WRITTEN PROBLEM:
State how many lines in the data contain the word "logo", and give only that number.

[BEGIN PROVIDED RECORDS]

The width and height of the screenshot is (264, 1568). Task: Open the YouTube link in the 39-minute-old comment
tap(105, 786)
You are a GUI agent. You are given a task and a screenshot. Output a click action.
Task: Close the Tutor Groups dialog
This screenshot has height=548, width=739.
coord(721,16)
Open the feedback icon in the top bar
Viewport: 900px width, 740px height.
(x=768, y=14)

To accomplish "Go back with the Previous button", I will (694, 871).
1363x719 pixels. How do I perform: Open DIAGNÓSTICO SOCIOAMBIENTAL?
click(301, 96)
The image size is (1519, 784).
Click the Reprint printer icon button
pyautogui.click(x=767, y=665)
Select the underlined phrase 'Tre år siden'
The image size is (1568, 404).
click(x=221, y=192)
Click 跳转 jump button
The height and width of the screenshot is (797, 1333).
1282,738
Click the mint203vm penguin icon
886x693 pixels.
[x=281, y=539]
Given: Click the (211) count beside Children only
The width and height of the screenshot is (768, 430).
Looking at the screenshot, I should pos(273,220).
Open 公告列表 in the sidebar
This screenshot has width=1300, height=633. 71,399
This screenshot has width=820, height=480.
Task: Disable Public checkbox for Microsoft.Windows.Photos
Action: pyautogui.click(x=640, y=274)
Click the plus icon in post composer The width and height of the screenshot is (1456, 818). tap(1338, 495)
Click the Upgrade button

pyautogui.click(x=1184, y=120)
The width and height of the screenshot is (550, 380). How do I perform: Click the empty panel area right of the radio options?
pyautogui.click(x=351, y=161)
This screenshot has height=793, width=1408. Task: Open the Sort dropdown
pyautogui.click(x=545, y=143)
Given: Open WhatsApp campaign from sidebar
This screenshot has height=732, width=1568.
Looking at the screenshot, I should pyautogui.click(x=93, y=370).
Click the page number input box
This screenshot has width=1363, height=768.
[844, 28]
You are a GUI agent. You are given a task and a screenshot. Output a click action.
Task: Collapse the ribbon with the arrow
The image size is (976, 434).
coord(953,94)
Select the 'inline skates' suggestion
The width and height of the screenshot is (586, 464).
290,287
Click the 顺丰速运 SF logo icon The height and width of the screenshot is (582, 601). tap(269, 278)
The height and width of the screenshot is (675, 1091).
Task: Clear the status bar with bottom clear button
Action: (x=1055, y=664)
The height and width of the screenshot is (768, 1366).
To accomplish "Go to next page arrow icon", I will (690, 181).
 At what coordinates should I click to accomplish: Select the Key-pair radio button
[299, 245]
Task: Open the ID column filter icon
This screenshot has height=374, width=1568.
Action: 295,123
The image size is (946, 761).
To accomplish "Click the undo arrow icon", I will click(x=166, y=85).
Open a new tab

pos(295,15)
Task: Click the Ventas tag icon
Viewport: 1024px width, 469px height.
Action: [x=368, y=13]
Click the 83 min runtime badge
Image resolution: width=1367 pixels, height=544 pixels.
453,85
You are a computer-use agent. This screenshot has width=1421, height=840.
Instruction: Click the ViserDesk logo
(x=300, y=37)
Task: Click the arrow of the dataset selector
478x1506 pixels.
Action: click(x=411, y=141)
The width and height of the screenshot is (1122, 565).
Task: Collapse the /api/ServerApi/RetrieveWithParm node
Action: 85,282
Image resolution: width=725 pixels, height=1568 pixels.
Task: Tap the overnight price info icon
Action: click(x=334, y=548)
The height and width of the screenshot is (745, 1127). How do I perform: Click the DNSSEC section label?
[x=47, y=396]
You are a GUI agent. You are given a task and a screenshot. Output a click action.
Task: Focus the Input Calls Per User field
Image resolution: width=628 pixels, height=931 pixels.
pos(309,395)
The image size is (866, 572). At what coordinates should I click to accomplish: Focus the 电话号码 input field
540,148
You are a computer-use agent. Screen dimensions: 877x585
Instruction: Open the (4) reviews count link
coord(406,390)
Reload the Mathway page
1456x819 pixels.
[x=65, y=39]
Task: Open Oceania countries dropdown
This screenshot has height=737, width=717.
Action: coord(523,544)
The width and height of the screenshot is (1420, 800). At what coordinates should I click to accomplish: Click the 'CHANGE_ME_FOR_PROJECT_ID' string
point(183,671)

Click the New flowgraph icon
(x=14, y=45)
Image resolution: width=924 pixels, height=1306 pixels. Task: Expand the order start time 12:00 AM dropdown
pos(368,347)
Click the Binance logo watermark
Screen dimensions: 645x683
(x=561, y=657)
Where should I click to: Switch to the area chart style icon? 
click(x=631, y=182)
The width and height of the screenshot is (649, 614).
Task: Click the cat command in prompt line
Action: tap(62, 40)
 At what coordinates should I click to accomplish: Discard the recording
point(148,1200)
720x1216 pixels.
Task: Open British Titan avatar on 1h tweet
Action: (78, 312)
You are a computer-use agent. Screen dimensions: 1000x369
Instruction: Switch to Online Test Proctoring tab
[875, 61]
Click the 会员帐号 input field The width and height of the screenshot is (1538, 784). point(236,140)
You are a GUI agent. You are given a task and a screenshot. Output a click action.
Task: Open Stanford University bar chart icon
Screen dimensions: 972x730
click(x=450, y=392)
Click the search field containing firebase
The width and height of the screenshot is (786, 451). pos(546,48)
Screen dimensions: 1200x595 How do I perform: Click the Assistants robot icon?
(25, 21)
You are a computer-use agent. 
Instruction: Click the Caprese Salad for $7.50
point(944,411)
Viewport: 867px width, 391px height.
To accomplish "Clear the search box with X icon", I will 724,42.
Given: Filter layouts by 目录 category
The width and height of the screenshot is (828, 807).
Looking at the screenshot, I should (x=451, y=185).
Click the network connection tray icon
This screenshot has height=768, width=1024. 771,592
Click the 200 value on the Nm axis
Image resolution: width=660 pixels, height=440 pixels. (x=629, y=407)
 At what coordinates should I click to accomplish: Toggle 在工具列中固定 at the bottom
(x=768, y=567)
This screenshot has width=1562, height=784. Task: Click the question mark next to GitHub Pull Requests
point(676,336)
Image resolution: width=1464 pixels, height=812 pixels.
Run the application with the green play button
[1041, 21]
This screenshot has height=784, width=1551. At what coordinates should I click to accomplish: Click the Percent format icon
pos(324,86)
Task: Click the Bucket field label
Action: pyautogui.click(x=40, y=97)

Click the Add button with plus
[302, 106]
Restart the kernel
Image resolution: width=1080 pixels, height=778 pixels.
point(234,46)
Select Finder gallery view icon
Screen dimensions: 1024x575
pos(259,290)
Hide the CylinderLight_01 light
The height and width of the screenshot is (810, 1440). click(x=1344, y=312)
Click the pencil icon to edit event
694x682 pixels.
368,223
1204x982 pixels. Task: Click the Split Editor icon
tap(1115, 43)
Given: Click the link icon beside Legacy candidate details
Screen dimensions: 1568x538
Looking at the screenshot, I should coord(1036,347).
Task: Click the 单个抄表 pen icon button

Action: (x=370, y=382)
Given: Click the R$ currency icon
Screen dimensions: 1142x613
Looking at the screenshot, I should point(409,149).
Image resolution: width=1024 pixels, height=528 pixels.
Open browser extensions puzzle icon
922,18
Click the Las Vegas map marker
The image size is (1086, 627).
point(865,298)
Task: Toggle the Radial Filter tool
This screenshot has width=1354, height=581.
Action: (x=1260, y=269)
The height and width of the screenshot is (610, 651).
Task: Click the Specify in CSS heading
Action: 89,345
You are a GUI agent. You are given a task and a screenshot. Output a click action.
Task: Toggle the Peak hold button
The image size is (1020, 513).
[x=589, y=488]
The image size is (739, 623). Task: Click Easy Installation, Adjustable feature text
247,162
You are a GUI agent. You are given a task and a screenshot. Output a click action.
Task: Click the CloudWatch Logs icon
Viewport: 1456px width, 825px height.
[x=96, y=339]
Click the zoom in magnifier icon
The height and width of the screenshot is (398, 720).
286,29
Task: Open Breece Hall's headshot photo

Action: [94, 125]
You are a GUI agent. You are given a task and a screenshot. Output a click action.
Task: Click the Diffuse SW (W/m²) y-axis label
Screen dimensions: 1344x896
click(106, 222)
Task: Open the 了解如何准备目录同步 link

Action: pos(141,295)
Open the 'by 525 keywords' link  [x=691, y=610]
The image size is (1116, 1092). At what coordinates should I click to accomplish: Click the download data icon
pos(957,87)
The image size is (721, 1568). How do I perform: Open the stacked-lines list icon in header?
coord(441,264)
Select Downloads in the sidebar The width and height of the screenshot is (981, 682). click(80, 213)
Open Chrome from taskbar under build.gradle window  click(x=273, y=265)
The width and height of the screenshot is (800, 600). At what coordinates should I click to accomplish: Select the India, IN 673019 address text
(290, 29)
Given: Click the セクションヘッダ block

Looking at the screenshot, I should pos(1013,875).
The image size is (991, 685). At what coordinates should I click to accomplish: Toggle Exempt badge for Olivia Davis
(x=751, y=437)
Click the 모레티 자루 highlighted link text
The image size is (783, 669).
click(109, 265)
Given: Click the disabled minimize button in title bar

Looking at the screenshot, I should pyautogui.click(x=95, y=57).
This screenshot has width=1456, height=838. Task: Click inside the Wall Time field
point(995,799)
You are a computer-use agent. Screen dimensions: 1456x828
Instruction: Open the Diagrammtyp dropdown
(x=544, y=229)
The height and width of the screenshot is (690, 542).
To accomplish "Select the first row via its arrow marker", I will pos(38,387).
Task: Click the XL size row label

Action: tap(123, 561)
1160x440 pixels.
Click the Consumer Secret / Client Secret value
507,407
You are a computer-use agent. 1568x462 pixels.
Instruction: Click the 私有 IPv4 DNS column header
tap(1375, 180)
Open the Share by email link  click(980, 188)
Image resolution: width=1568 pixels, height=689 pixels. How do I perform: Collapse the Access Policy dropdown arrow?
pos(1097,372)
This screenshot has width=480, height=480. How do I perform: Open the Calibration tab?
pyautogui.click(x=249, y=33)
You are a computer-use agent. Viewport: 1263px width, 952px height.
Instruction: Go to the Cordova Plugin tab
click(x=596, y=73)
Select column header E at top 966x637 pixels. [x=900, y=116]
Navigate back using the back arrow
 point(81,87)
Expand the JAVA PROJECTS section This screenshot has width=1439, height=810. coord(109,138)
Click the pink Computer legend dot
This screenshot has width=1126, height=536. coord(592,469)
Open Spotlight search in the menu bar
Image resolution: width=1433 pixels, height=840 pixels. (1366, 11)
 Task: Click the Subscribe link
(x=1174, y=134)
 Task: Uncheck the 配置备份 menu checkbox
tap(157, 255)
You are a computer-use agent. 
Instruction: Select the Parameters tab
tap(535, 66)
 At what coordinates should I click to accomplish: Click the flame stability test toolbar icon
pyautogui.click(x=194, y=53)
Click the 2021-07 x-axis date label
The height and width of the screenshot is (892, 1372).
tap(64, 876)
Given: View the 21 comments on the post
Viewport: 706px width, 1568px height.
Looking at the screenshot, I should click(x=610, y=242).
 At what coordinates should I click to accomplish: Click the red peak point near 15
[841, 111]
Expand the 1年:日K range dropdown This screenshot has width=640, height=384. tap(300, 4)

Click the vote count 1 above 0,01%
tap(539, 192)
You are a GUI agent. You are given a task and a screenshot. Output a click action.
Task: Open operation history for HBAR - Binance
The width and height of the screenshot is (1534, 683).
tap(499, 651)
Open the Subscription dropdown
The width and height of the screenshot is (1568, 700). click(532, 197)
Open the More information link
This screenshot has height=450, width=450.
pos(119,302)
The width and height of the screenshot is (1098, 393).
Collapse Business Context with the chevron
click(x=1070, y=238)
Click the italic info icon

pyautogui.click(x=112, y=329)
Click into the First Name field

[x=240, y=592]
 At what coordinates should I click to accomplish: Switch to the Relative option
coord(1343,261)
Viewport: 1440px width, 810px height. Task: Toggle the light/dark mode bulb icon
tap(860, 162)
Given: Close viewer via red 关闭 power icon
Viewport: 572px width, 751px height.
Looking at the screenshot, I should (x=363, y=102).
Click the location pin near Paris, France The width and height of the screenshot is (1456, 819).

[END PROVIDED RECORDS]

ANSWER:
3